PROBLEM DESCRIPTION: Give a verbatim copy of the data, leaving the pictures out.

====== EXTRACTED DATA ======

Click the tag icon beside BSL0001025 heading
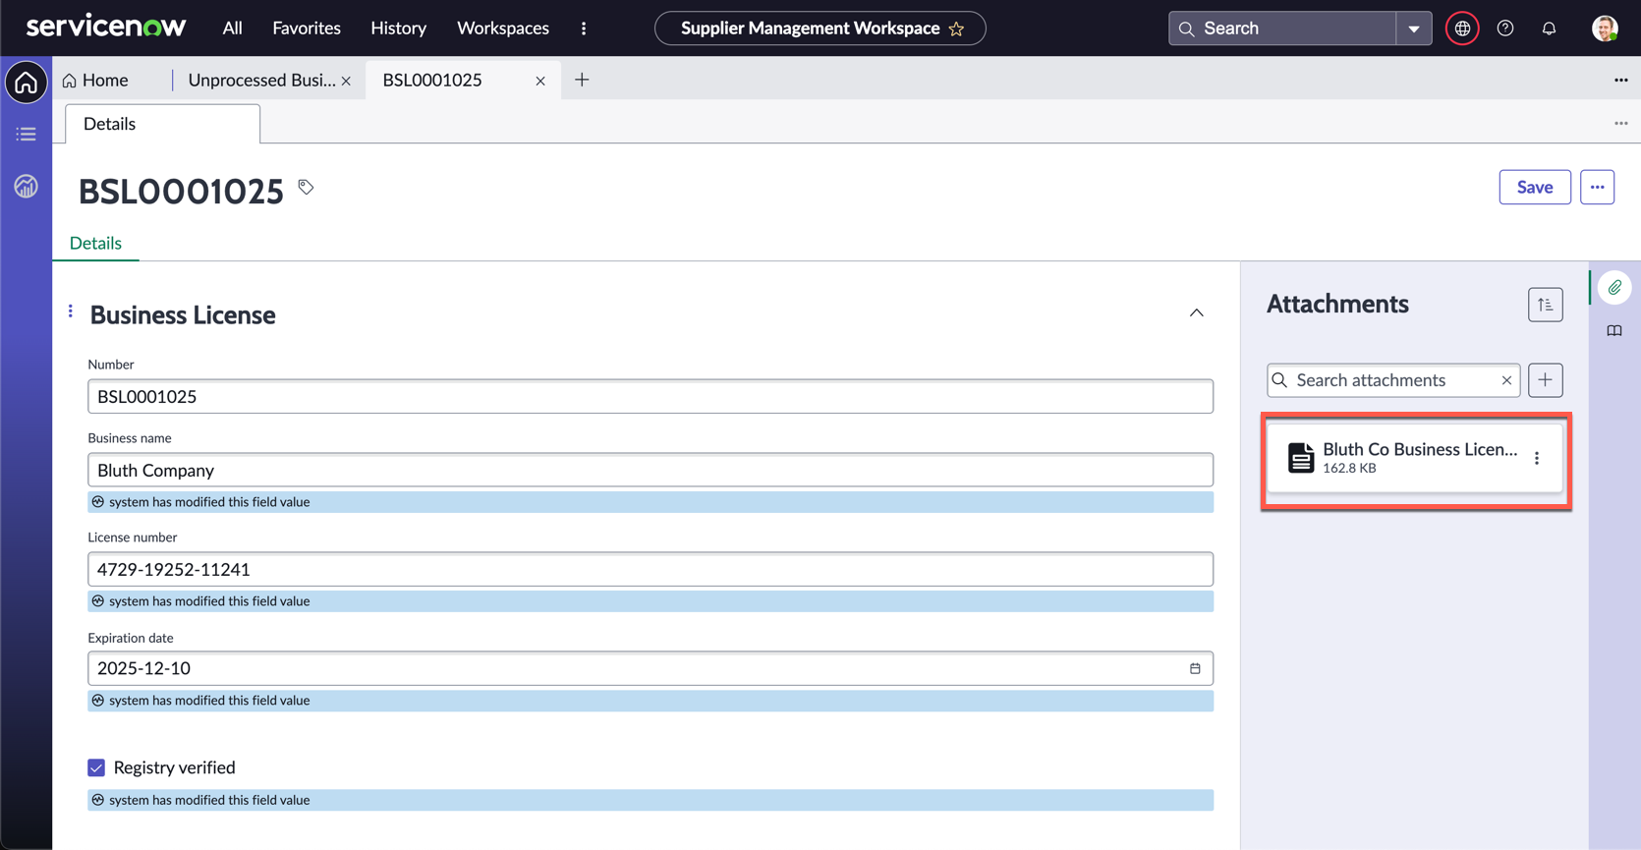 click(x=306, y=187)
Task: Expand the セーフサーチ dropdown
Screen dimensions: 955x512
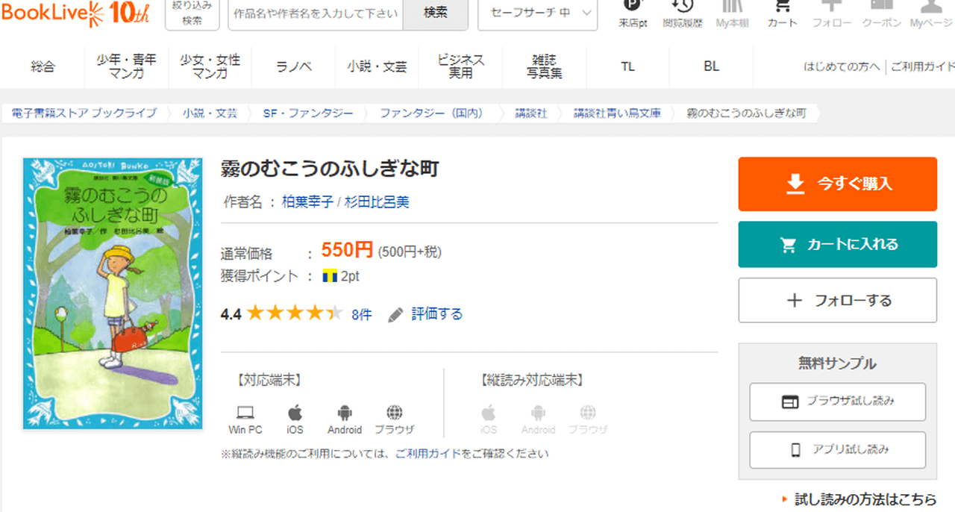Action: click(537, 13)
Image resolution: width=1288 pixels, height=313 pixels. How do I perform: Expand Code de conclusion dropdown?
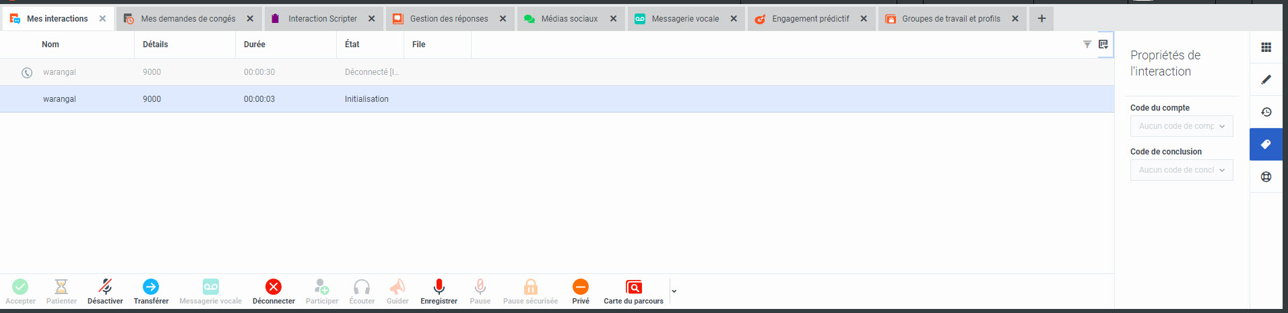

======

EXERCISE ANSWER:
Click the tag icon beside BSL0001025 heading
 click(x=306, y=187)
Task: Expand the セーフサーチ dropdown
Screen dimensions: 955x512
Action: click(537, 13)
Image resolution: width=1288 pixels, height=313 pixels. How do I perform: Expand Code de conclusion dropdown?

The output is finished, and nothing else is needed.